Known by the Most Names in Yemen

Temple of Awwam

محرم بلقيس700 BCE – 500 CE

Deity

Almaqah, chief god of the Sabaean kingdom

Popular name

Mahram Bilqis — "sanctuary of Bilqis" (Queen of Sheba tradition)

Architecture

Oval limestone temenos with monumental inscribed façade pillars

Evidence base

Thousands of votive inscriptions in Sabaic

Awwam is the clearest architectural and epigraphic window onto Sabaean state religion — royal piety, pilgrimage, and the god Almaqah — comparable in documentary density to major Near Eastern temple archives.”

Location

Overview

The Temple of Awwam lies a short distance east of the ruins of ancient Marib in Yemen's Marib Governorate. Its massive oval temenos wall of dressed limestone — over 250 metres long on some axes — enclosed a sacred precinct approached by a monumental propylon and decorated with rows of inscribed and sculpted votive offerings. The temple served Almaqah (also Ilumquh), national god of Saba and recipient of royal dedications from across South Arabia.

Excavations and epigraphic campaigns (notably American Foundation for the Study of Man work mid-20th century, and later German and Yemeni teams) recovered thousands of inscribed bronze and stone dedications, animal offerings, and ritual architecture that make Awwam a primary archive of Sabaean religion, dynasty, and language.

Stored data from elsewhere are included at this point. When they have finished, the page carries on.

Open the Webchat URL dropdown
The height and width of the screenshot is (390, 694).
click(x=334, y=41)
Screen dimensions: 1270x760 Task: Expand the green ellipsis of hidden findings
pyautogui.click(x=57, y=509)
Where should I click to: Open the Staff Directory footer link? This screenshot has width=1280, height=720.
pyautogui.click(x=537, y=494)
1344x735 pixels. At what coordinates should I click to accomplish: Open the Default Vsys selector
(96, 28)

Columns of the hypostyle or porticoed hall and the famous "Pillar" façade remain iconic images of South Arabian archaeology.

Bar'an temple 1986-1
Bar'an temple 1986-1

Bar'an temple 1986-1 | Bernard Gagnon (CC BY-SA 3.0)

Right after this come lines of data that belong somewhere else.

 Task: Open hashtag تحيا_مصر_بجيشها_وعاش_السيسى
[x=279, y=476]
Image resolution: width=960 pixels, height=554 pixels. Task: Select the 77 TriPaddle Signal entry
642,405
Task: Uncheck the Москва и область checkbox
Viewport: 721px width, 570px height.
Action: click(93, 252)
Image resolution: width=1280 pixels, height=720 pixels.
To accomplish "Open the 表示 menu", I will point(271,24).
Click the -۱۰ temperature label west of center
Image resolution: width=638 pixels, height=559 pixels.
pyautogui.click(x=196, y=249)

"Almaqah of Awwām — the lord of Awwām — for whom kings and commoners offered bronze and blood, whose house stood east of Maryab as the heart of Sabaean piety."
— Composite from Sabaean dedicatory formulae at the Temple of Awwam (modern scholarly paraphrase of corpus)

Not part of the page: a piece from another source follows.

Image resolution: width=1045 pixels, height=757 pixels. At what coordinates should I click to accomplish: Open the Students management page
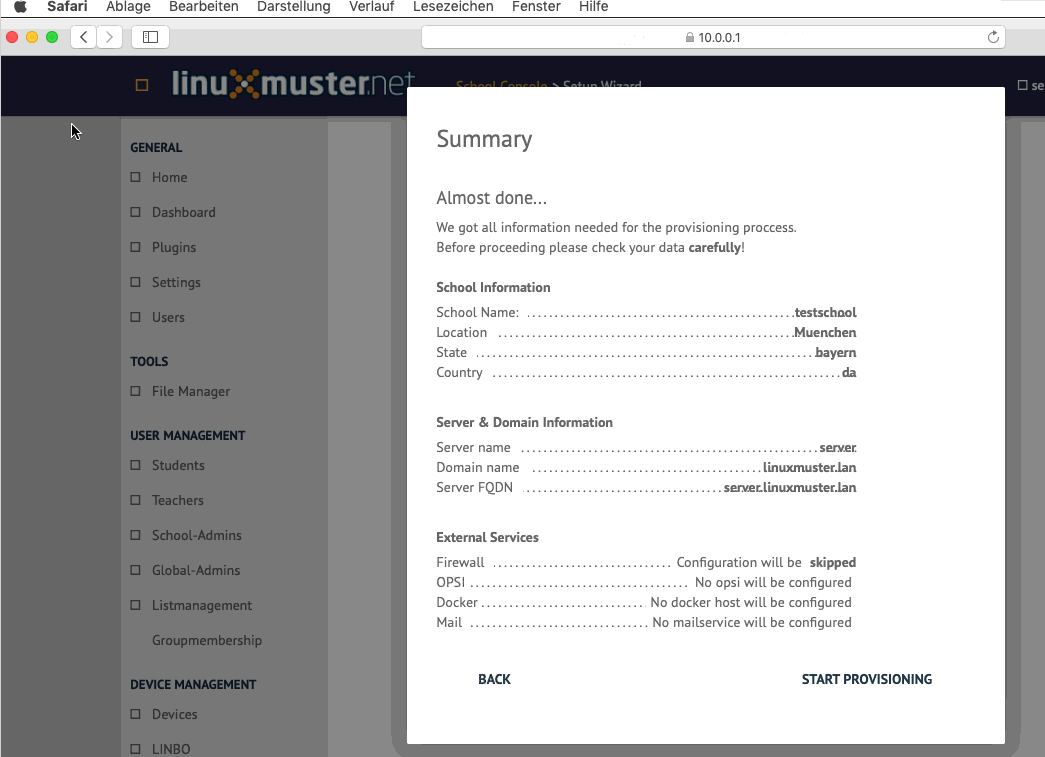pyautogui.click(x=180, y=465)
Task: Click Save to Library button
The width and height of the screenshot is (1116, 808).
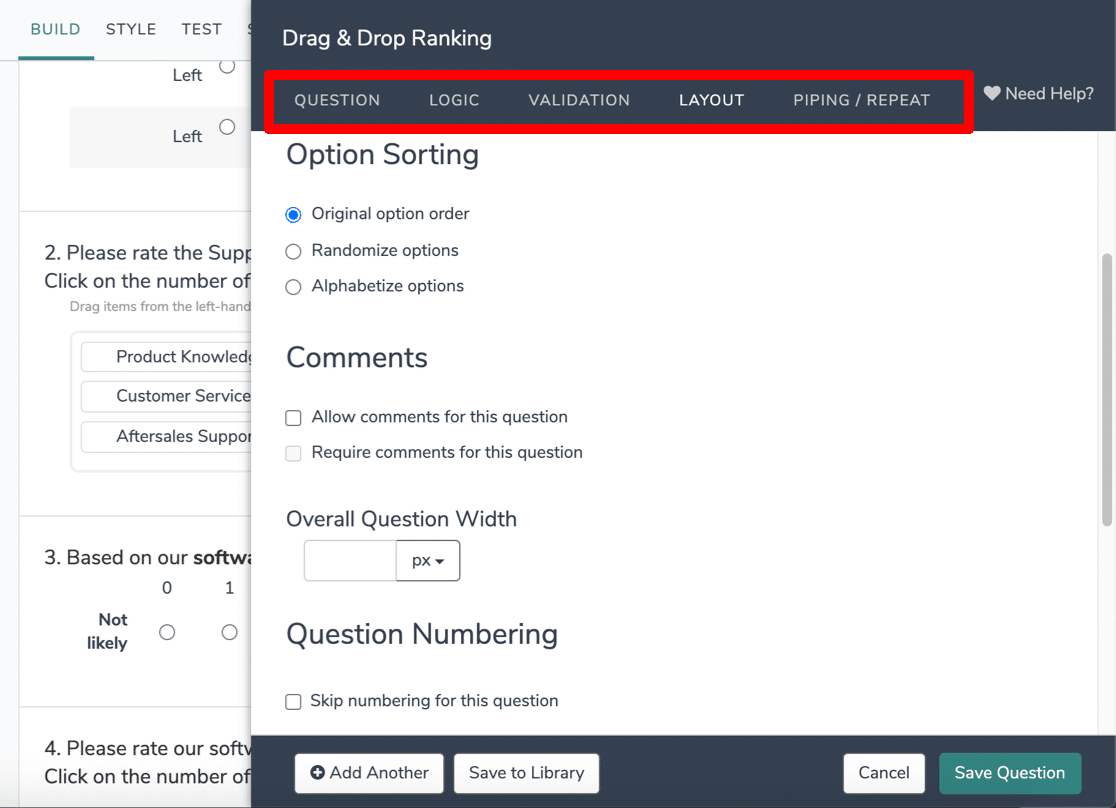Action: tap(527, 773)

Classical and later Arabic traditions associated the sanctuary with Bilqis, the Queen of Sheba, giving rise to the popular name Mahram Bilqis — a folk attribution not confirmed as historical fact, but one that places Awwam within the long memory of Sabaean-Israelite and Qurʾanic lore.

Bar'an temple 1986-2
Bar'an temple 1986-2

Bar'an temple 1986-2 | Bernard Gagnon (CC BY-SA 3.0)

Together with the Marib Dam and other Marib monuments, Awwam forms a core of the UNESCO Ancient Kingdom of Saba listing.

Why It Matters

Awwam is the clearest architectural and epigraphic window onto Sabaean state religion — royal piety, pilgrimage, and the god Almaqah — comparable in documentary density to major Near Eastern temple archives. The association with the Queen of Sheba tradition made the site a crossroads of archaeology, biblical studies, and Arabian cultural memory — for better and worse for conservation.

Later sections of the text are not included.